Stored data
• • •

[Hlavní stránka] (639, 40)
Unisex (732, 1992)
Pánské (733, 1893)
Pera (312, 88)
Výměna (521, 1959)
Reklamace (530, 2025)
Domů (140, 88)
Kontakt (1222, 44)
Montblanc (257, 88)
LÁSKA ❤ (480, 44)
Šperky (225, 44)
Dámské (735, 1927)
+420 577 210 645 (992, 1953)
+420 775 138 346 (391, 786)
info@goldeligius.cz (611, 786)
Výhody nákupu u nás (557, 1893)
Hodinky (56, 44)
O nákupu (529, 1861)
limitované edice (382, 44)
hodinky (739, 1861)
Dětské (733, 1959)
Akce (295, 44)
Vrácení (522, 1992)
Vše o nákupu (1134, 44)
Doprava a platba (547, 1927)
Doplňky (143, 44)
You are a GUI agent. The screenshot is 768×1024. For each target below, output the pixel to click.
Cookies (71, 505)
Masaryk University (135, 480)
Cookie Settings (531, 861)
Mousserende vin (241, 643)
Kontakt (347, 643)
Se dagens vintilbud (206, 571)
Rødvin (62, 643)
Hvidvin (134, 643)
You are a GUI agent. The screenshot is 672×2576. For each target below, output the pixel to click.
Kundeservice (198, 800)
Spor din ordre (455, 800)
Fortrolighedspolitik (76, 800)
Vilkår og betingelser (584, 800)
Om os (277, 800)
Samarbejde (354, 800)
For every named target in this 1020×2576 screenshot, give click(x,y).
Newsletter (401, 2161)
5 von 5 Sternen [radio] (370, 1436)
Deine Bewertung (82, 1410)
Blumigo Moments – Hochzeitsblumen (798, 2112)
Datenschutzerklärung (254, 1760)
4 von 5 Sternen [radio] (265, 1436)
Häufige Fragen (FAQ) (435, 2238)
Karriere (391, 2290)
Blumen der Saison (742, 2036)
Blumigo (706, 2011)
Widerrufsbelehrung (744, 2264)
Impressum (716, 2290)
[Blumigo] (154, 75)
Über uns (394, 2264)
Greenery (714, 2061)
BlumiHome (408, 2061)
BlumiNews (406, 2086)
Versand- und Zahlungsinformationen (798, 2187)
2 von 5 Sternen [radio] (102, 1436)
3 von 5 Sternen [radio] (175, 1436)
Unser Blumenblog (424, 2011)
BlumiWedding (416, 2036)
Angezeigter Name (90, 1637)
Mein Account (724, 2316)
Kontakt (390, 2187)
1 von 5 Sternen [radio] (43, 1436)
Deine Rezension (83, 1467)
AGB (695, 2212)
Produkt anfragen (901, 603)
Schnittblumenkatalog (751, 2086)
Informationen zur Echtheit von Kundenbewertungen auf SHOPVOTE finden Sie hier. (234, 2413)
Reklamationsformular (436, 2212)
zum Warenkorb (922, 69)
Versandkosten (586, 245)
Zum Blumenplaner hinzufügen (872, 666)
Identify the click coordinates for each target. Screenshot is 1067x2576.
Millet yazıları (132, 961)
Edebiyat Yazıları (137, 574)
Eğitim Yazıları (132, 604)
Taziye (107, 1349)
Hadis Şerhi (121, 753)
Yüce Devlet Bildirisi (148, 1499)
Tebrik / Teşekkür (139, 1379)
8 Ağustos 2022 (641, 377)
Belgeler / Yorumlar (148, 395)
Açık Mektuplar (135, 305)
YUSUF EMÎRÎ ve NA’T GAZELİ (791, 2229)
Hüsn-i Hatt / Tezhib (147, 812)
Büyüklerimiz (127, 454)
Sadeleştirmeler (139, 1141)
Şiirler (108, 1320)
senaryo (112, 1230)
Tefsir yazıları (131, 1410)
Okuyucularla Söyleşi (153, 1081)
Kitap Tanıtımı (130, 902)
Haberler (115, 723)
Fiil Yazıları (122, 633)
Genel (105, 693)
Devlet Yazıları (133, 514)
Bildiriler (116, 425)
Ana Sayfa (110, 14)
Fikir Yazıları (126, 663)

• • •

Assignment => Write each line of the data down again exactly as it reads.

Finished task =>
[Hlavní stránka] (639, 40)
Unisex (732, 1992)
Pánské (733, 1893)
Pera (312, 88)
Výměna (521, 1959)
Reklamace (530, 2025)
Domů (140, 88)
Kontakt (1222, 44)
Montblanc (257, 88)
LÁSKA ❤ (480, 44)
Šperky (225, 44)
Dámské (735, 1927)
+420 577 210 645 (992, 1953)
+420 775 138 346 (391, 786)
info@goldeligius.cz (611, 786)
Výhody nákupu u nás (557, 1893)
Hodinky (56, 44)
O nákupu (529, 1861)
limitované edice (382, 44)
hodinky (739, 1861)
Dětské (733, 1959)
Akce (295, 44)
Vrácení (522, 1992)
Vše o nákupu (1134, 44)
Doprava a platba (547, 1927)
Doplňky (143, 44)
You are a GUI agent. The screenshot is 768×1024. For each target below, output the pixel to click.
Cookies (71, 505)
Masaryk University (135, 480)
Cookie Settings (531, 861)
Mousserende vin (241, 643)
Kontakt (347, 643)
Se dagens vintilbud (206, 571)
Rødvin (62, 643)
Hvidvin (134, 643)
You are a GUI agent. The screenshot is 672×2576. For each target below, output the pixel to click.
Kundeservice (198, 800)
Spor din ordre (455, 800)
Fortrolighedspolitik (76, 800)
Vilkår og betingelser (584, 800)
Om os (277, 800)
Samarbejde (354, 800)
For every named target in this 1020×2576 screenshot, give click(x,y).
Newsletter (401, 2161)
5 von 5 Sternen [radio] (370, 1436)
Deine Bewertung (82, 1410)
Blumigo Moments – Hochzeitsblumen (798, 2112)
Datenschutzerklärung (254, 1760)
4 von 5 Sternen [radio] (265, 1436)
Häufige Fragen (FAQ) (435, 2238)
Karriere (391, 2290)
Blumen der Saison (742, 2036)
Blumigo (706, 2011)
Widerrufsbelehrung (744, 2264)
Impressum (716, 2290)
[Blumigo] (154, 75)
Über uns (394, 2264)
Greenery (714, 2061)
BlumiHome (408, 2061)
BlumiNews (406, 2086)
Versand- und Zahlungsinformationen (798, 2187)
2 von 5 Sternen [radio] (102, 1436)
3 von 5 Sternen [radio] (175, 1436)
Unser Blumenblog (424, 2011)
BlumiWedding (416, 2036)
Angezeigter Name (90, 1637)
Mein Account (724, 2316)
Kontakt (390, 2187)
1 von 5 Sternen [radio] (43, 1436)
Deine Rezension (83, 1467)
AGB (695, 2212)
Produkt anfragen (901, 603)
Schnittblumenkatalog (751, 2086)
Informationen zur Echtheit von Kundenbewertungen auf SHOPVOTE finden Sie hier. (234, 2413)
Reklamationsformular (436, 2212)
zum Warenkorb (922, 69)
Versandkosten (586, 245)
Zum Blumenplaner hinzufügen (872, 666)
Identify the click coordinates for each target. Screenshot is 1067x2576.
Millet yazıları (132, 961)
Edebiyat Yazıları (137, 574)
Eğitim Yazıları (132, 604)
Taziye (107, 1349)
Hadis Şerhi (121, 753)
Yüce Devlet Bildirisi (148, 1499)
Tebrik / Teşekkür (139, 1379)
8 Ağustos 2022 (641, 377)
Belgeler / Yorumlar (148, 395)
Açık Mektuplar (135, 305)
YUSUF EMÎRÎ ve NA’T GAZELİ (791, 2229)
Hüsn-i Hatt / Tezhib (147, 812)
Büyüklerimiz (127, 454)
Sadeleştirmeler (139, 1141)
Şiirler (108, 1320)
senaryo (112, 1230)
Tefsir yazıları (131, 1410)
Okuyucularla Söyleşi (153, 1081)
Kitap Tanıtımı (130, 902)
Haberler (115, 723)
Fiil Yazıları (122, 633)
Genel (105, 693)
Devlet Yazıları (133, 514)
Bildiriler (116, 425)
Ana Sayfa (110, 14)
Fikir Yazıları (126, 663)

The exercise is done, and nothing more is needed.